Seit dem 1. September 2012 müssen die ersten zwei Minuten in der Warteschleife einer Sonderrufnummer kostenlos sein. Dabei ist es egal, ob der Kunde aus dem Festnetz oder vom Mobiltelefon aus anruft. Sobald der Anruf entgegengenommen und bearbeitet wird, kann er ganz normal abgerechnet werden. Sogenannte nachgelagerte Warteschleifen dürfen aber auch weiterhin vollständig abgerechnet werden. Um in einer solchen Warteschleife zu landen, reicht es, wenn der Kunde zunächst eine automatische Abfrage beantworten muss und zum Beispiel durch die Eingabe von Ziffern sein Anliegen konkretisiert.

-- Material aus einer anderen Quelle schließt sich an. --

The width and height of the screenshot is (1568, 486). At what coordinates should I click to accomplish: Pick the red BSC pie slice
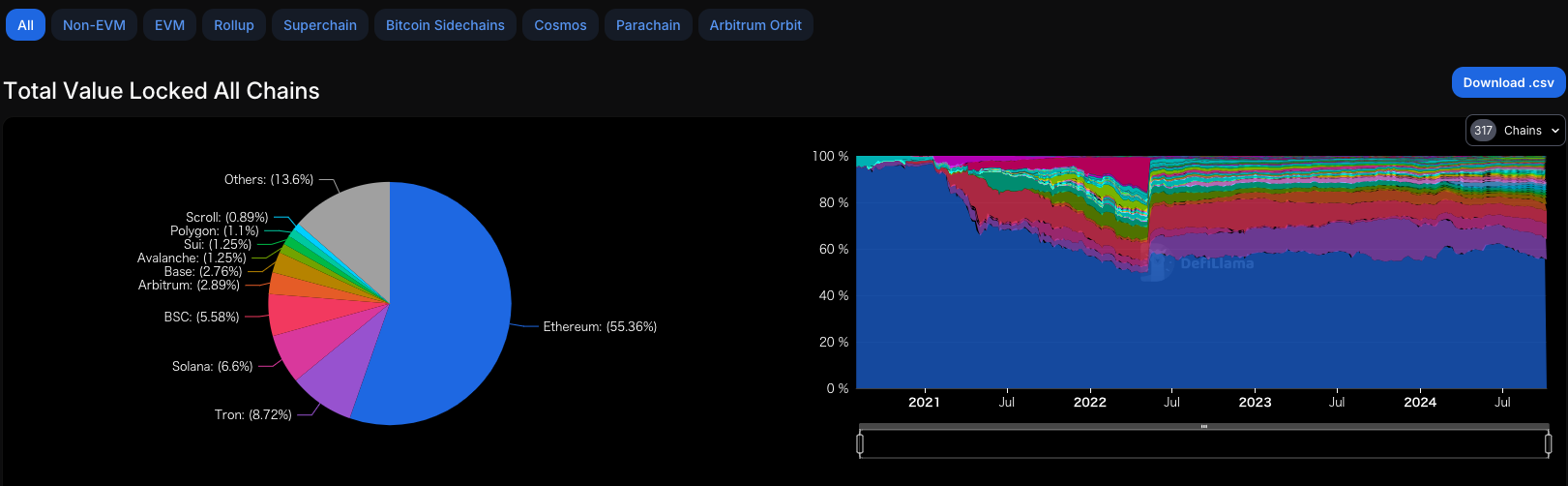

Höhn nennt das Gesetz eine "Mogelpackung", es gebe "so viele Ausnahmen, dass man de facto für die Warteschleifen zahlt", kritisiert die Grünen-Abgeordnete. Wenigstens in der Übergangszeit bis zum 1. Juni 2013 können die Unternehmen ihr Geschäftsmodell "Warten lassen und abkassieren" noch weiterführen. Dass sich danach etwas ändert, glauben die Grünen-Abgeordneten nicht. Höhn fordert eine "glasklare Regelung", dass Warteschleifen nichts mehr kosten dürfen.
Für die Untersuchung wurden 50 Service-Hotlines jeweils zweimal angewählt. Ausgewählt waren 25 Unternehmen mit 0180-Nummern und 25 mit 0900-Nummern. Der Schwerpunkt lag bei Fluggesellschaften, Handy- und Kommunikationsanbietern, Reiseportalen, Computerreparaturdiensten und Mail-Anbietern. Bei 0180-Nummern kostete die Minute 0,14 Euro, bei den 0900-Nummern bis zu 3,00 Euro.
Mit der teuersten Warteschleife fiel in der Grünen-Untersuchung ein deutscher E-Mail-Anbieter auf, der für fast sieben Minuten neun Euro in Rechnung stellte. Auf dem zweiten Platz landete eine esoterische Beratungshotline mit knapp sechs Euro. Die längste Warteschleife gab es der Untersuchung zufolge bei einem Telefonhersteller mit zehn Minuten; wegen eines Minutenpreises von nur 14 Cent hätten sich die Kosten aber in Grenzen gehalten.
Im Durchschnitt haben die Unternehmen mit 0900er-Nummern 1,80 Euro berechnet - in einer vorherigen Untersuchung ermittelten die Grünen allerdings den deutlich höheren Betrag von 2,50 Euro.